** START Source document **
Gat, traditional headgear in Korea
The world of hanbok is broad and deep. Like any collection of fashions, it has its variations, but a dapper Joseon-era man would always take care to wear his gat.
Take a look at some Joseon Dynasty paintings. They show us the street scenes of the time: what people wore, what they did, how they dressed, how they played. “The Welcome Parade for the Governor of Pyeongan Province” (Pyeongan-gamsa-hwanyeong-do) would be a good place to start. It was painted by Kim Hong-do (1745-1806). It shows a group of nobles lined up outside the palace, welcoming a provincial governor to the capital. Take a good look at the figures in the painting. All the men are wearing a gat.
A picture of three Korean scholars wearing black horsehair hats, drawn by an unidentified Western visitor in 1895
The gat can be thought of as the representative headgear for traditional male Korean attire. It’s a large round black-and-white hat, who’s delicate and elegant features are said to represent one’s intrinsic beauty. Like well-polished shoes today, a man took care of his gat. During the Joseon Dynasty (1392-1910), commoners and nobles alike, and scholars, too, wore a gat just about every day. It was worn on their days off but was also part of a man’s ceremonial formal wear. During Confucian ceremonies, when bowing to the ancestors or to one’s parents, a man would wear a gat, too.
Traditional male formalwear consisted of a pair of trousers (baji), a shirt-like upper garment (jeogori) and a jacket-like outer garment (po). The gat, on top, completes the outfit. A man might add an overcoat (durumagi), as well. Kim Hong-do’s “The Welcome Parade…”, mentioned above, shows the whole crowd, aside from the arriving governor himself and his immediate entourage, dressed in white robes with a black gat. It illustrates how middle-aged men would never forget their durumagi, the overcoat, or their gat when they headed out to public events. The gat was an essential part of a man’s wardrobe and was versatile enough to suit the whole variety of male fashion as it existed during the Joseon era. In fact, you could say that men wore their gats for all five hundred years of the Joseon Dynasty.
Much like today’s modern Koreans, the Joseon people were quite fashion conscious and knew how to match their gat with the rest of their wardrobe. Hats and headgear as a whole occupied a significant place in the history of Korean fashion. Wearing something on your head was essential. A whole variety of headgear existed: jeolpung, sogol, chaek, jougwan and so on. There was the more modest geonand the metal bogwanryu-style hats. These last are elaborately decorated and are usually found in royal tombs. Most of that traditional headgear shared a basic triangular frame, embellished with bird feathers and other decorations. In fact, bird feather rituals (jousik) connote a form of bird worship, often connected with other concepts such as sun worship and immortality. Feathers were a common feature at ceremonial rituals. The official hats worn during the jousik ceremonies, the ancestral rites, had feathers and were much fancier than the jeolpong or sogol, which had no feather decorations. In later designs, the official hats even featured metal feather-like decorations.
** END Source document **
** START Records provided **
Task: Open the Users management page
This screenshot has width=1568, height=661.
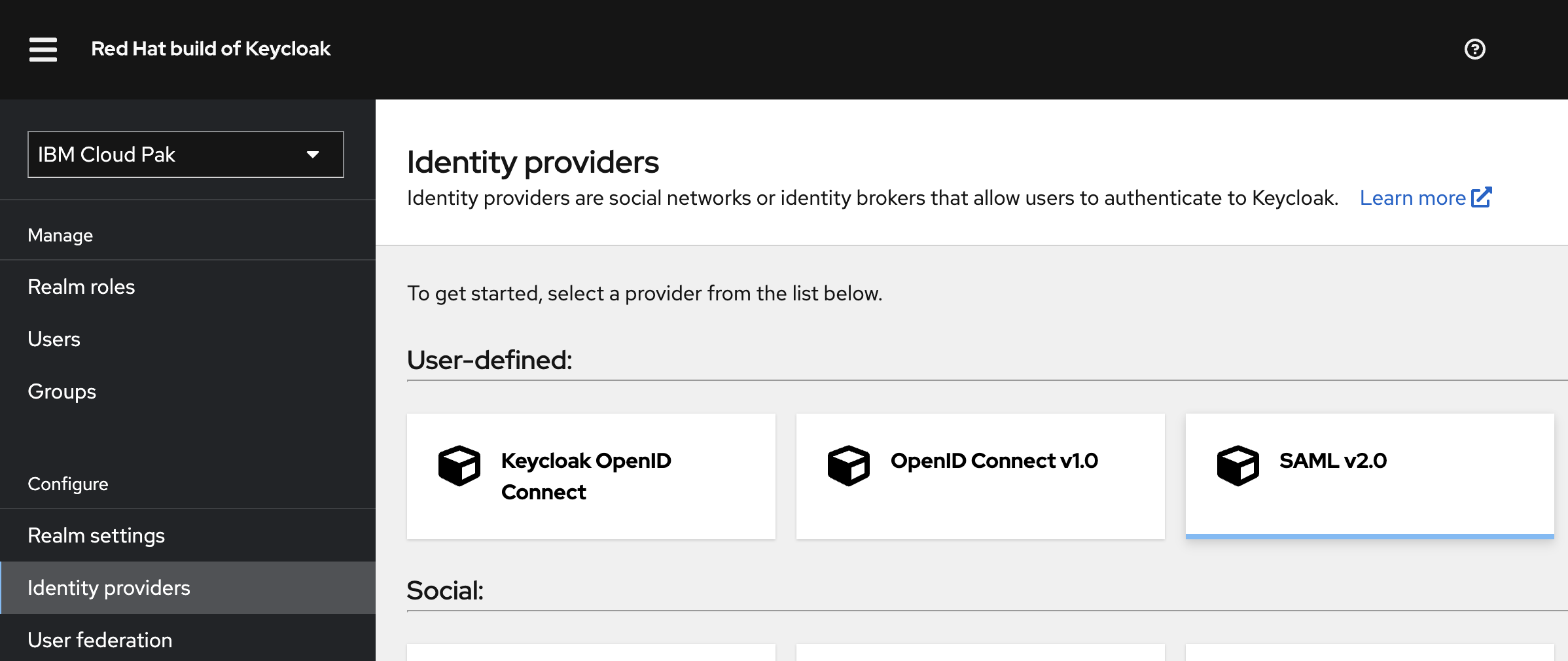Action: 54,338
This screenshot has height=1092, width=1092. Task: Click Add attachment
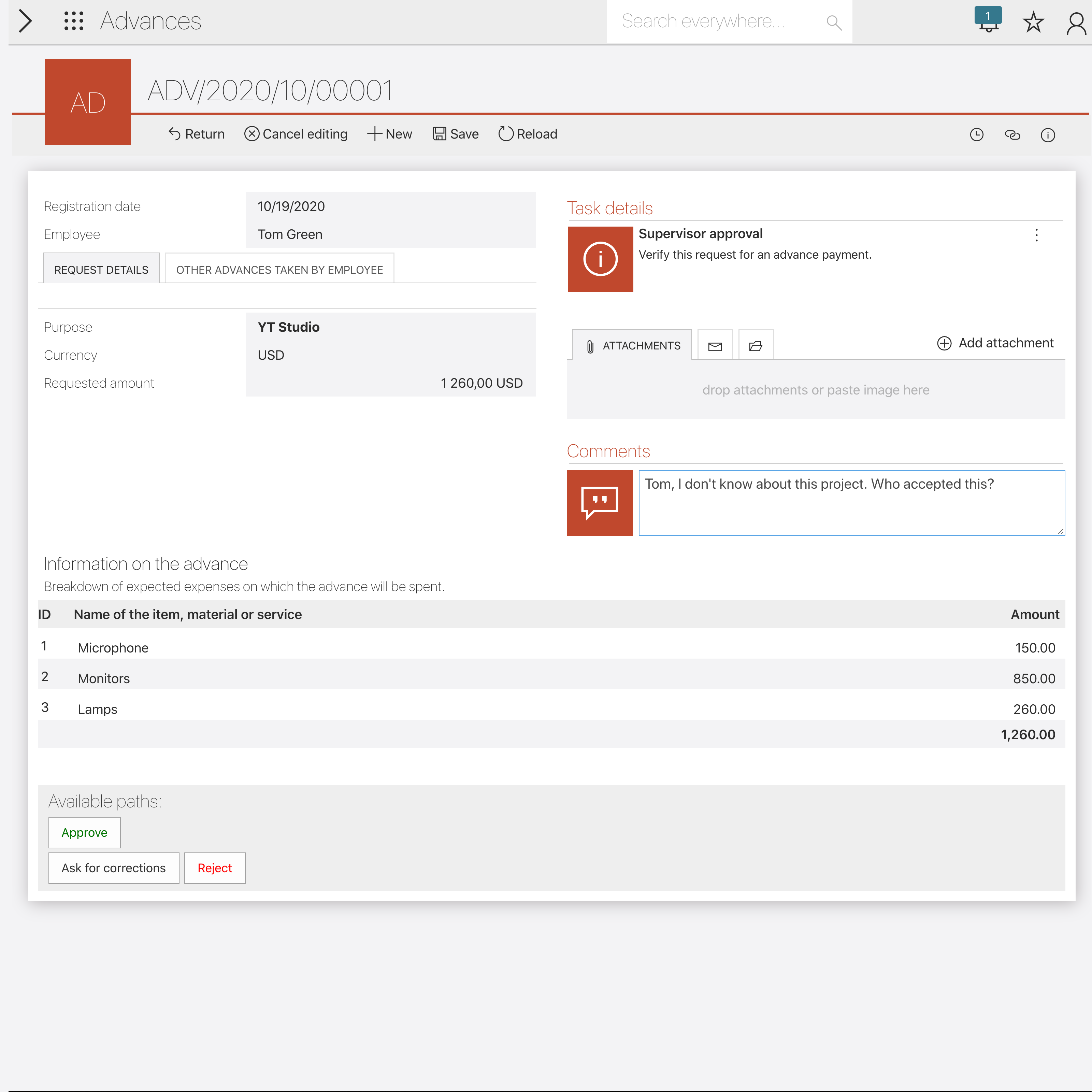click(x=995, y=343)
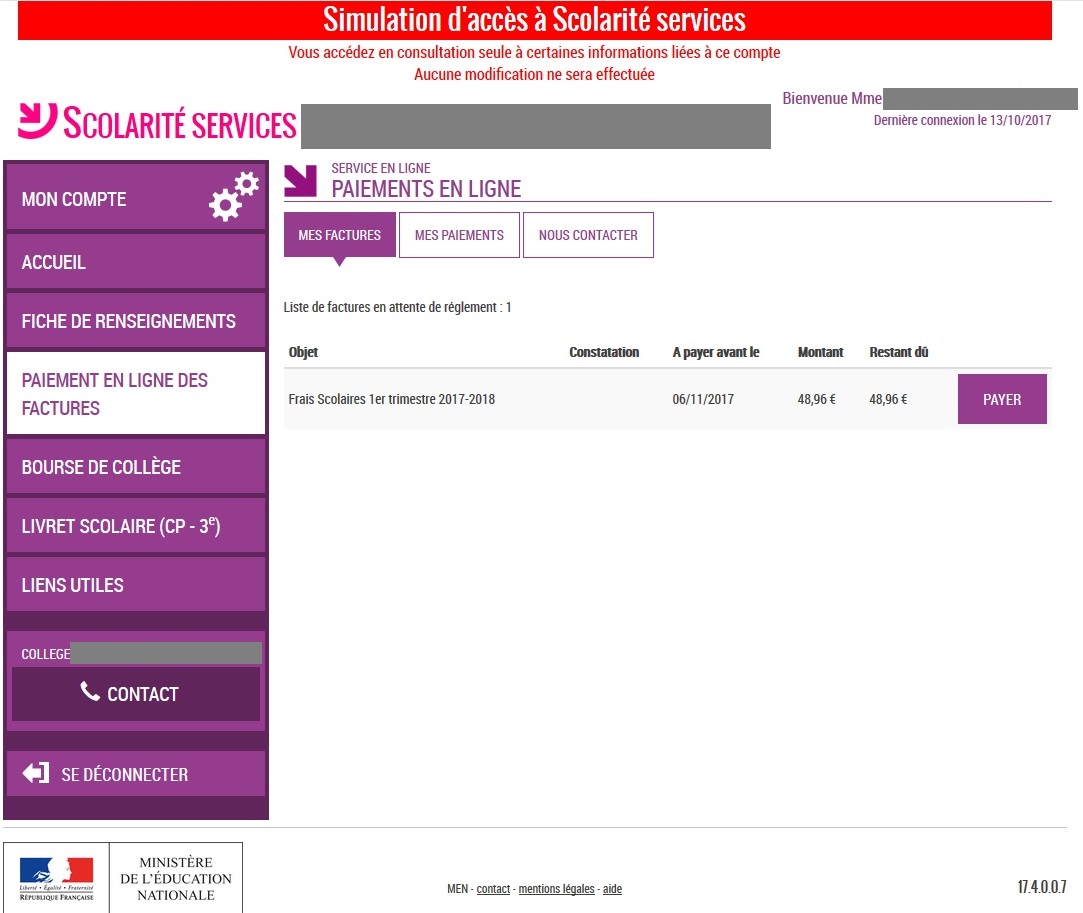
Task: Open the Mes Factures tab
Action: pos(339,235)
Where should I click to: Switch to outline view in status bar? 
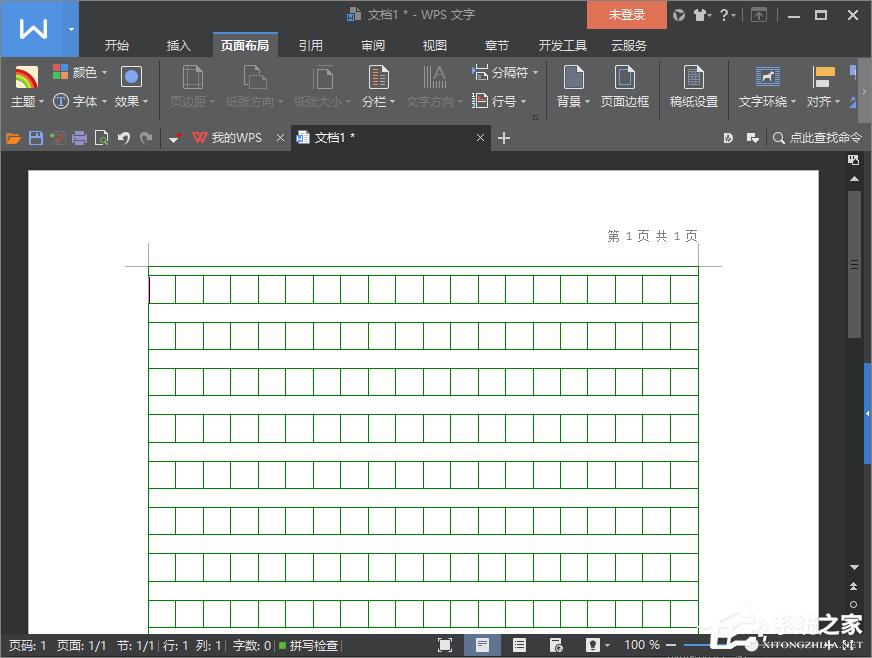click(x=519, y=645)
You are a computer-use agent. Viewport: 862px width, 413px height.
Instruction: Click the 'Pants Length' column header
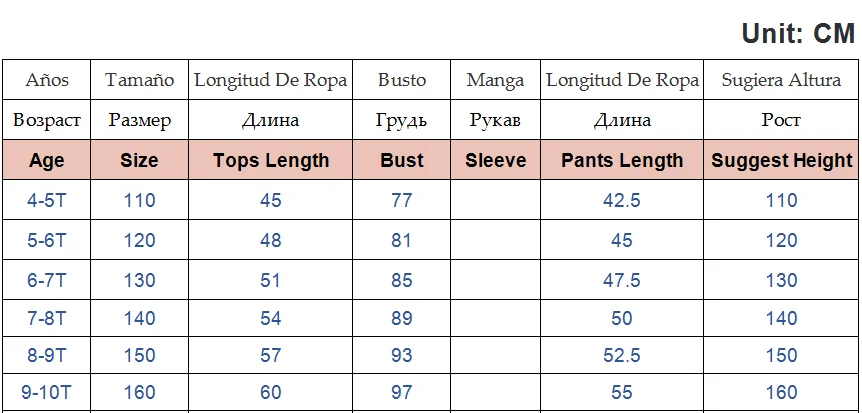tap(622, 160)
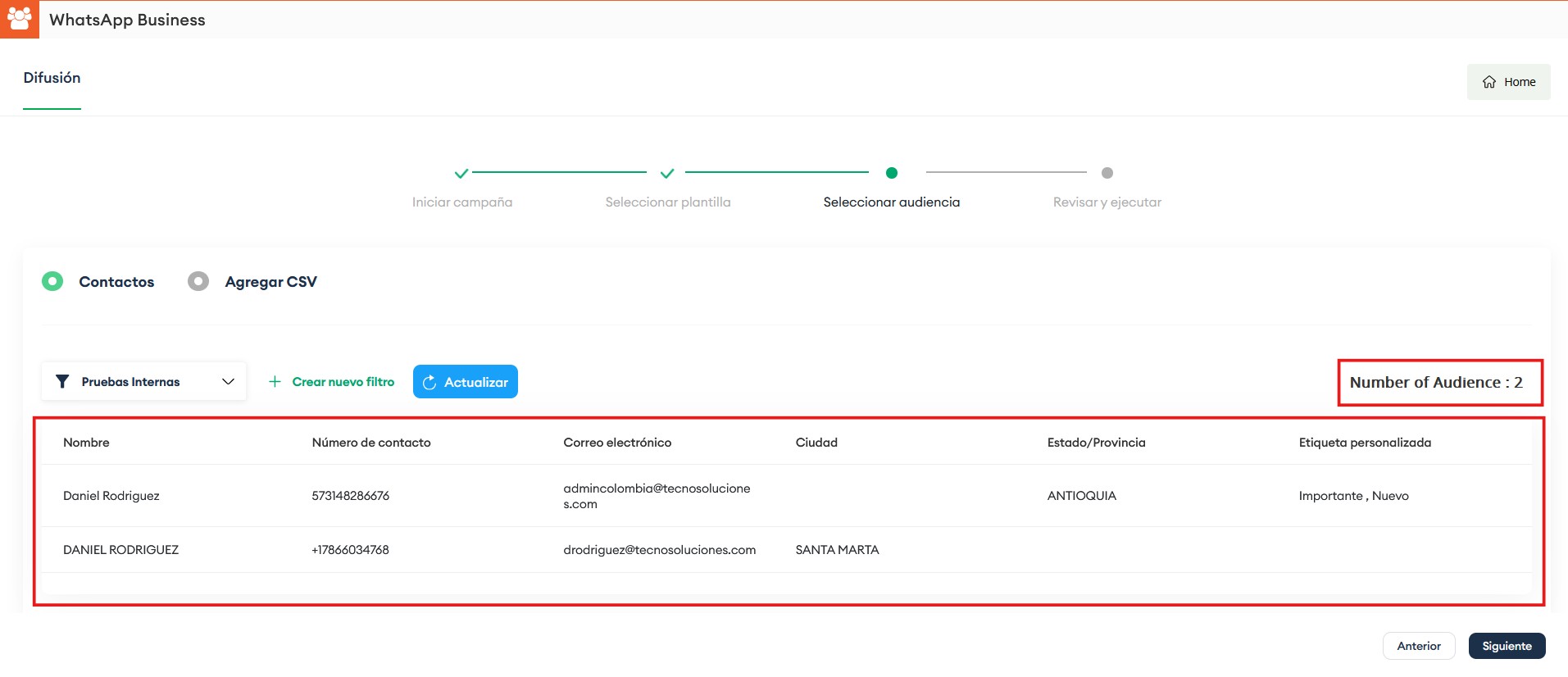Click the Seleccionar plantilla checkmark step
The height and width of the screenshot is (677, 1568).
point(667,173)

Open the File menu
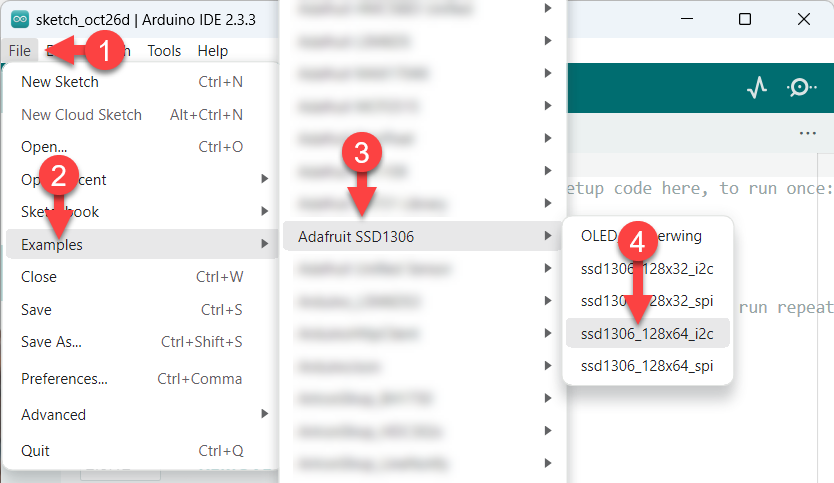point(19,51)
** END Records provided **
# Given exercise
Extend the passage about the gat, the traditional Korean hat, picking up right after its final sentence. The rows have no role in this exercise.

# Response to the exercise
Well before the Joseon era, the bokdu was already a type of men’s headgear popular in the Tang Dynasty (618-907). Think of it like a Victorian top hat, but not quite as cylindrical. It was a little more square and had a notch, or step, in it above the forehead. It was tightened at the back and allowed the man’s long hair to be kept neatly underneath, up on top of his head. As the fashion developed, some years later the four corners where sliced to make gak, a sort of tassel or strip of strengthened fabric that stuck out over the shoulders.
During the Silla Kingdom (57 B.C.- A.D. 935), royalty imported more from Tang China than just soldiers; it also imported Chinese fashion. After Silla’s defeat of Baekje in 660 with the aid of Tang troops, the peninsula was united under Silla rule. With a new dynasty, came new fashion and the official headgear policy changed. The bokdu top hat was chosen as part of the official dress code for the Silla court. Indeed, it was already part of the official court uniform during the reign of Queen Jindeok (r. 647-654). It was worn by royal aristocrats, court musicians, servants and slaves alike. But the different castes were required to have their bokdu made out of different material. It seems as if people have always used clothing to delineate class.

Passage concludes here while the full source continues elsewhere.